Stefano Faoro and Michaela Schweighofer
at foundation, Vienna
October 17 – December 16, 2020
Poetry is not just something sweet — and when we say an exhibition or an artwork is ‘poetic’ we definitely do not mean to draw attention to an outpouring of emotion or lyrical I’s feelings. At most, the term is helpful to situate what we see away from the mainstream, spectacular or easy to signify. The word saying so much in context because it says so little on its own, not unlike other denominations such as ‘cinematic’, ‘dramatic’ or ‘gothic’ that seems to have come back in vogue right now.

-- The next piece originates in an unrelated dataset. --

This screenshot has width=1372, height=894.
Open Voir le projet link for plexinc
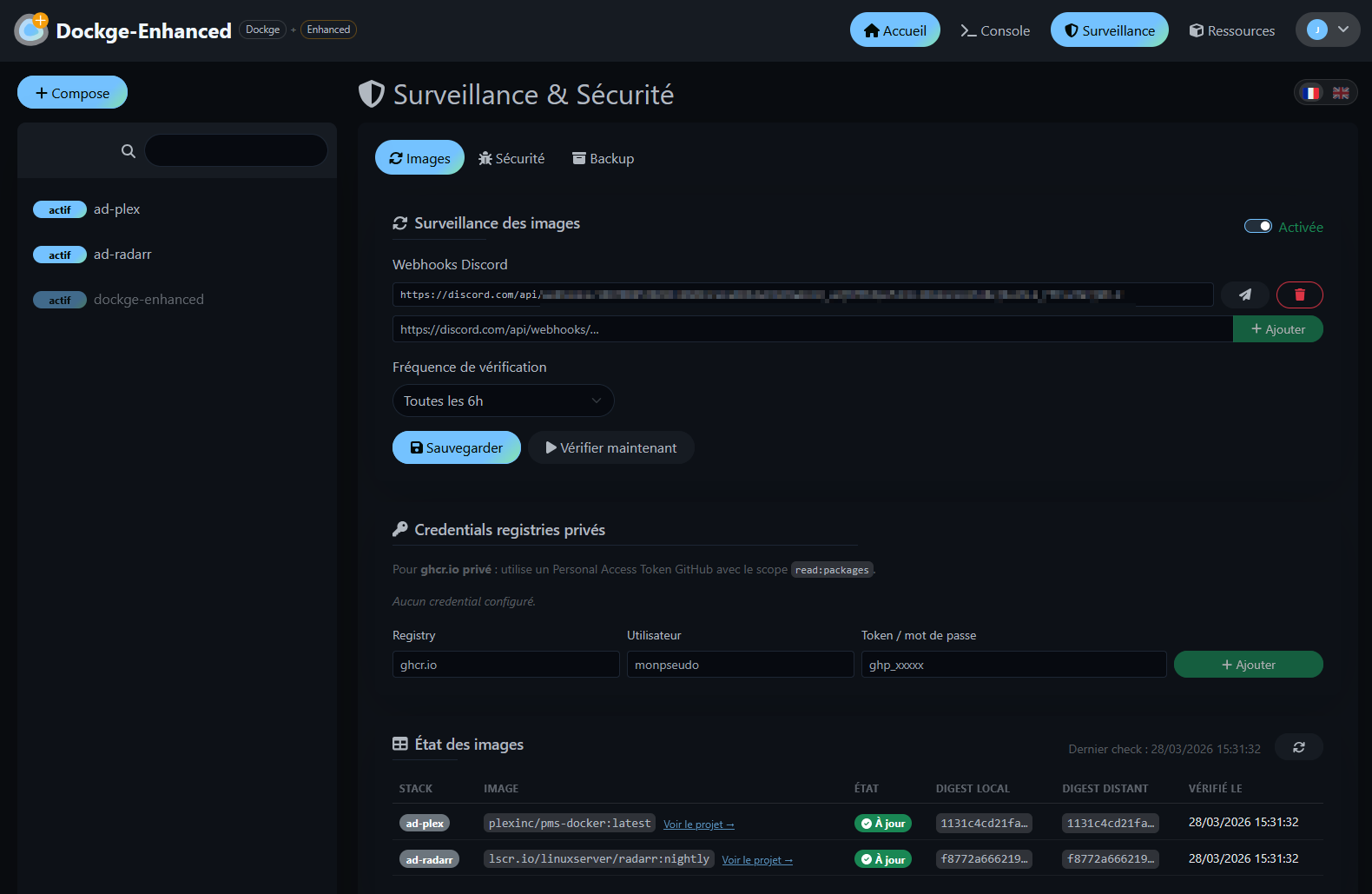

Using another adjective altogether and taking its cue from a certain type of mystery writing, Stefano Faoro’s and Michaela Schweighofer’s Half-lit World labels itself after this shady subgenre of the ‘hard-boiled’ 1 detective story, an additional graffitied Sneaky Kids in a framed sign hanging outside, above the entrance of their duo show at foundation, as a subtitle of its own.
Which half-light, what kind of sneakiness the announcements communicate, as clues to Schweighofer’s and Faoro’s two-headed work of fiction, might be the first questions this exhibition asks. Once you have passed the sign and walked into the foundation —an artist run space whose name plays with the Kunstverein’s nonprofit nature on the one hand and that of a stabilizing structure on the other— onto Schweighofer’s slightly raised floor, as high as the last step down, nearly entirely filling the first of the two room show. Like a platform or plateau, but with a huge circular opening toward the center of the dark laminated plywood, so that both the support she has installed and the one under it are always competing for first stage. Darkness. The room and the hole in the middle are faintly illuminated by three lamp pieces made for the exhibition out silk scarves and glass Ikea vases and, collected, drilled through, cut up and repurposed, suspended from the ceiling like colorful lilies growing upside down, not towards the sun, but a light onto themselves.
To the right of where you enter, in a twisted version of the others, a fourth lampshade work seems to have taken to the floor (an angel fallen), with a battery-charged torch inside it pointing out the Dior scarf it used to be — fading the brand as we speak. But of course, the lightbulbs are dying too.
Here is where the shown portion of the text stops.